**PROBLEM STATEMENT**
Each record that follows must be reproduced exactly.

Stored items

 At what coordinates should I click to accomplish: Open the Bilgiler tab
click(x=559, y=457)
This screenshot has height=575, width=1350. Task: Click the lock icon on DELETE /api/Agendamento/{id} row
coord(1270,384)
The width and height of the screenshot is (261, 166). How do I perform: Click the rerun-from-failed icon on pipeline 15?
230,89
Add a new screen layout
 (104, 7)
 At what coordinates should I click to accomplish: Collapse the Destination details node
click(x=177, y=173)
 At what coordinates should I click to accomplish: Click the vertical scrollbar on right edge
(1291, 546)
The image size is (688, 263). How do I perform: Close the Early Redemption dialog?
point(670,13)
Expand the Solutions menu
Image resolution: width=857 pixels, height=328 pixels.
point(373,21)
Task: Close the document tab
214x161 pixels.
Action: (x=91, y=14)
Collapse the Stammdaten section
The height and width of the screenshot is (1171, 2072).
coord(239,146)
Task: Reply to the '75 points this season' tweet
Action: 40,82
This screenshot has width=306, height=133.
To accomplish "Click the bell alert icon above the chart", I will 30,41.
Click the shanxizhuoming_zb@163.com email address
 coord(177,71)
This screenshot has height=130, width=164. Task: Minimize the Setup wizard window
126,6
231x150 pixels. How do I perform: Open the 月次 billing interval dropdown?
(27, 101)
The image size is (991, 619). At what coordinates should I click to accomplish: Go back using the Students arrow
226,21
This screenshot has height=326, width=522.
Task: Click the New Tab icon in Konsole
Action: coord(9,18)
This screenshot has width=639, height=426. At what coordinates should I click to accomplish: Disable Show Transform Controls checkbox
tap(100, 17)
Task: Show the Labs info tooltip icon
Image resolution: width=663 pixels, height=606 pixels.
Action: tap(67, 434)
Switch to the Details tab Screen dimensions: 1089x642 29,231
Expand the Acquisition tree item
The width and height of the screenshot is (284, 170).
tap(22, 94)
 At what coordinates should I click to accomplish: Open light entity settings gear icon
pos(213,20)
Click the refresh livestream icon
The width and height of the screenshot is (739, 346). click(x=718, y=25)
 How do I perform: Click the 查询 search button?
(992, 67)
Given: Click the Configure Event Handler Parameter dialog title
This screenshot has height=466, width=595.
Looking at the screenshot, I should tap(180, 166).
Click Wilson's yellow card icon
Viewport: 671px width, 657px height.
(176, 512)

**TASK ANSWER**
 At what coordinates should I click to accomplish: Open the Bilgiler tab
click(x=559, y=457)
This screenshot has height=575, width=1350. Task: Click the lock icon on DELETE /api/Agendamento/{id} row
coord(1270,384)
The width and height of the screenshot is (261, 166). How do I perform: Click the rerun-from-failed icon on pipeline 15?
230,89
Add a new screen layout
 (104, 7)
 At what coordinates should I click to accomplish: Collapse the Destination details node
click(x=177, y=173)
 At what coordinates should I click to accomplish: Click the vertical scrollbar on right edge
(1291, 546)
The image size is (688, 263). How do I perform: Close the Early Redemption dialog?
point(670,13)
Expand the Solutions menu
Image resolution: width=857 pixels, height=328 pixels.
point(373,21)
Task: Close the document tab
214x161 pixels.
Action: (x=91, y=14)
Collapse the Stammdaten section
The height and width of the screenshot is (1171, 2072).
coord(239,146)
Task: Reply to the '75 points this season' tweet
Action: 40,82
This screenshot has width=306, height=133.
To accomplish "Click the bell alert icon above the chart", I will 30,41.
Click the shanxizhuoming_zb@163.com email address
 coord(177,71)
This screenshot has height=130, width=164. Task: Minimize the Setup wizard window
126,6
231x150 pixels. How do I perform: Open the 月次 billing interval dropdown?
(27, 101)
The image size is (991, 619). At what coordinates should I click to accomplish: Go back using the Students arrow
226,21
This screenshot has height=326, width=522.
Task: Click the New Tab icon in Konsole
Action: coord(9,18)
This screenshot has width=639, height=426. At what coordinates should I click to accomplish: Disable Show Transform Controls checkbox
tap(100, 17)
Task: Show the Labs info tooltip icon
Image resolution: width=663 pixels, height=606 pixels.
Action: tap(67, 434)
Switch to the Details tab Screen dimensions: 1089x642 29,231
Expand the Acquisition tree item
The width and height of the screenshot is (284, 170).
tap(22, 94)
 At what coordinates should I click to accomplish: Open light entity settings gear icon
pos(213,20)
Click the refresh livestream icon
The width and height of the screenshot is (739, 346). click(x=718, y=25)
 How do I perform: Click the 查询 search button?
(992, 67)
Given: Click the Configure Event Handler Parameter dialog title
This screenshot has height=466, width=595.
Looking at the screenshot, I should tap(180, 166).
Click Wilson's yellow card icon
Viewport: 671px width, 657px height.
(176, 512)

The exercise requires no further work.